## Task to carry out
Please filter the entries and return only the lines that include "agent".

━━━━━━━━━━━━━━━━━━━━

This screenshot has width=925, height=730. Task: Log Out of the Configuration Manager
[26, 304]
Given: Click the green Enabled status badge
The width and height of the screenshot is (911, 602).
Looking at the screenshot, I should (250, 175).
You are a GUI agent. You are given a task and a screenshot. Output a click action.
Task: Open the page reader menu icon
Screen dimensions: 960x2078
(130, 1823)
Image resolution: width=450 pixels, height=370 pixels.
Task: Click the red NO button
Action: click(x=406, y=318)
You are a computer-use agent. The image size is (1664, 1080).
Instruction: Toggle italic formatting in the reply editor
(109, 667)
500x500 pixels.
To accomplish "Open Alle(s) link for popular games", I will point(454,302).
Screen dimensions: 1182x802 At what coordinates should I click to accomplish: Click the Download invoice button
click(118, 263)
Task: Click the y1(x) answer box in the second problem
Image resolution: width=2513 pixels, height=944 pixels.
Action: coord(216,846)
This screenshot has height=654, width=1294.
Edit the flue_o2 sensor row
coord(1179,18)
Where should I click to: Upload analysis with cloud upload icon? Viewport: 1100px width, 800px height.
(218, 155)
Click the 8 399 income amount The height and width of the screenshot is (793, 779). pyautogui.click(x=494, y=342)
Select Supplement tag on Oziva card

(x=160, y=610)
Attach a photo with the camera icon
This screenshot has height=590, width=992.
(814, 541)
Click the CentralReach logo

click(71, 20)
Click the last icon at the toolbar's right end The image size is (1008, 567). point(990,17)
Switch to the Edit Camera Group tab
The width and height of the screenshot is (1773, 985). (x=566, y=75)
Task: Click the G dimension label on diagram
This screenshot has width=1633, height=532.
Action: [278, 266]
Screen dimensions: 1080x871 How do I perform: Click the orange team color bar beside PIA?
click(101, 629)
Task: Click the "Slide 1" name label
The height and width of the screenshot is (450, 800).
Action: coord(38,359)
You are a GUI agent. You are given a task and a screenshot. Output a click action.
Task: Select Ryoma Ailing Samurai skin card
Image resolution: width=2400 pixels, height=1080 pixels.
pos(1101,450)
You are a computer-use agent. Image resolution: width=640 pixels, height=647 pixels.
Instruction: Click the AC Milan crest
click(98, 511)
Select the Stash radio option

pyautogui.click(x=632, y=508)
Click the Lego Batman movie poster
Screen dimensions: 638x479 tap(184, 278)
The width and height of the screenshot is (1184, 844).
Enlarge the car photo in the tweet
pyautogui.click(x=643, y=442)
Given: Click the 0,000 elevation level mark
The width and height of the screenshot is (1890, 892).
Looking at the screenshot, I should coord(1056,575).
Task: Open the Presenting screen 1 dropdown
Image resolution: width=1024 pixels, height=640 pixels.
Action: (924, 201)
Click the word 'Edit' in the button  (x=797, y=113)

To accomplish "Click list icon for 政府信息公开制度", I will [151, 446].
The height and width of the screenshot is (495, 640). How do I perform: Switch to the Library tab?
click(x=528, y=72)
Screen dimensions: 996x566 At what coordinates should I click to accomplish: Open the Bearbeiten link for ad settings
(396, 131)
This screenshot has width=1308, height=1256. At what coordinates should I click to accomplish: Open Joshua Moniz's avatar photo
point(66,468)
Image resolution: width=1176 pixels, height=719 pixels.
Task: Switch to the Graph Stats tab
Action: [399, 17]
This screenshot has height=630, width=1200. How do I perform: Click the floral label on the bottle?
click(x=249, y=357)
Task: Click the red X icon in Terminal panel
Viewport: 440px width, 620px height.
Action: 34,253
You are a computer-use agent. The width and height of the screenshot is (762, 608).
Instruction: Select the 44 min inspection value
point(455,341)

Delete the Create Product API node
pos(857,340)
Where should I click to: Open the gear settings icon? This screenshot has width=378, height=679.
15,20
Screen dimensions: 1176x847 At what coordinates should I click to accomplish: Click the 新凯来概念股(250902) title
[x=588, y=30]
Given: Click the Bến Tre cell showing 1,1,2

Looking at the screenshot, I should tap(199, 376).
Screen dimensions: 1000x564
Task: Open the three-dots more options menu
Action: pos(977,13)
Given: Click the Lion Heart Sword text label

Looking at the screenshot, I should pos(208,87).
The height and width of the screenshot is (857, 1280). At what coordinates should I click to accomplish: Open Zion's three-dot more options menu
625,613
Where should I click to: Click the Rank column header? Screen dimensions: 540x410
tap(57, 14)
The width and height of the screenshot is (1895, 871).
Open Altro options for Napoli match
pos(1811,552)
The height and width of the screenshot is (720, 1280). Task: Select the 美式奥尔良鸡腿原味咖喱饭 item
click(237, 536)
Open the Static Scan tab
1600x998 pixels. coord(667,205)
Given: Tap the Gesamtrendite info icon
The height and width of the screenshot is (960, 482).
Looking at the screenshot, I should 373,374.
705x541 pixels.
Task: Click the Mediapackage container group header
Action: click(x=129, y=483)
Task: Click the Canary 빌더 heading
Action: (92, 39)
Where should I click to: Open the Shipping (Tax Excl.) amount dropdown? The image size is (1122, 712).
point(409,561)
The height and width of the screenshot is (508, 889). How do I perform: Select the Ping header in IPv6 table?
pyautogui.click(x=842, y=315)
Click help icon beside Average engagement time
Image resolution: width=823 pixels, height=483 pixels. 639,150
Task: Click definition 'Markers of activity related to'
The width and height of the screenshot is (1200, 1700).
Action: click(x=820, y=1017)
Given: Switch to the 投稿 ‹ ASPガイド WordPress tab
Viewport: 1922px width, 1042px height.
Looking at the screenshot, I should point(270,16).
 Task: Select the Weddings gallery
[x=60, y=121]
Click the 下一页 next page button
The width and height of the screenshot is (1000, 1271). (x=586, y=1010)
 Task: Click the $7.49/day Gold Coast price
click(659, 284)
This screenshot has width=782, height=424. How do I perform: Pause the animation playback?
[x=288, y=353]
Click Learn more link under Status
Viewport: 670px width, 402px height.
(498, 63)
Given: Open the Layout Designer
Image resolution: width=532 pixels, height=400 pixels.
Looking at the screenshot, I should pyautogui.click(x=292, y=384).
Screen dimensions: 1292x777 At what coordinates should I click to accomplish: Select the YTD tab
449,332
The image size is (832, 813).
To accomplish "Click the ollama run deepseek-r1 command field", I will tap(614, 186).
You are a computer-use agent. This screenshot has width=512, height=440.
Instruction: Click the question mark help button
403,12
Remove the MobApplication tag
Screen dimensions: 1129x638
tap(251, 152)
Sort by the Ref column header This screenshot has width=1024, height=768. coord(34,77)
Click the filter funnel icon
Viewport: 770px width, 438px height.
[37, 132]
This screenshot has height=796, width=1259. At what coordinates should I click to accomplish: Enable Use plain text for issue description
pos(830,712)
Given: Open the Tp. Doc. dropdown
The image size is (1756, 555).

━━━━━━━━━━━━━━━━━━━━

## Reply
You are a GUI agent. You are given a task and a screenshot. Output a click action.
You are a computer-use agent. The image size is (1664, 1080).
You are a GUI agent. You are given a task and a screenshot. Output a click action.
You are a computer-use agent. Image resolution: width=640 pixels, height=647 pixels.
You are a computer-use agent. The width and height of the screenshot is (762, 608).
You are a computer-use agent. This screenshot has width=512, height=440.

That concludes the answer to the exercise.